How to Prove the Optimized Values of Hyperparameters for Particle Swarm Optimization?
It addresses a specific optimization challenge for researchers and practitioners using PSO, but it is incremental as it builds on existing methods for hyperparameter tuning.
This study tackles the problem of determining optimal hyperparameter values for Particle Swarm Optimization (PSO) by proposing an analytic framework based on mathematical models to analyze optimized average-fitness-function-values (AFFV) for various fitness functions, resulting in higher efficiency convergences and lower AFFVs.
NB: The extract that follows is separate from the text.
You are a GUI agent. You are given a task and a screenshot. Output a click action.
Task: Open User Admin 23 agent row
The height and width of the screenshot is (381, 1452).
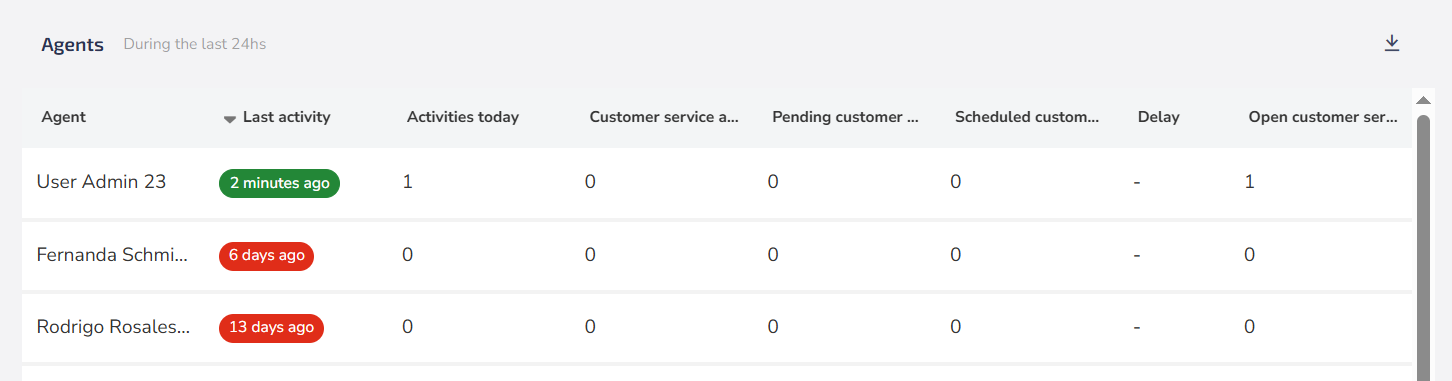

In recent years, several swarm intelligence optimization algorithms have been proposed to be applied for solving a variety of optimization problems. However, the values of several hyperparameters should be determined. For instance, although Particle Swarm Optimization (PSO) has been applied for several applications with higher optimization performance, the weights of inertial velocity, the particle's best known position and the swarm's best known position should be determined. Therefore, this study proposes an analytic framework to analyze the optimized average-fitness-function-value (AFFV) based on mathematical models for a variety of fitness functions. Furthermore, the optimized hyperparameter values could be determined with a lower AFFV for minimum cases. Experimental results show that the hyperparameter values from the proposed method can obtain higher efficiency convergences and lower AFFVs.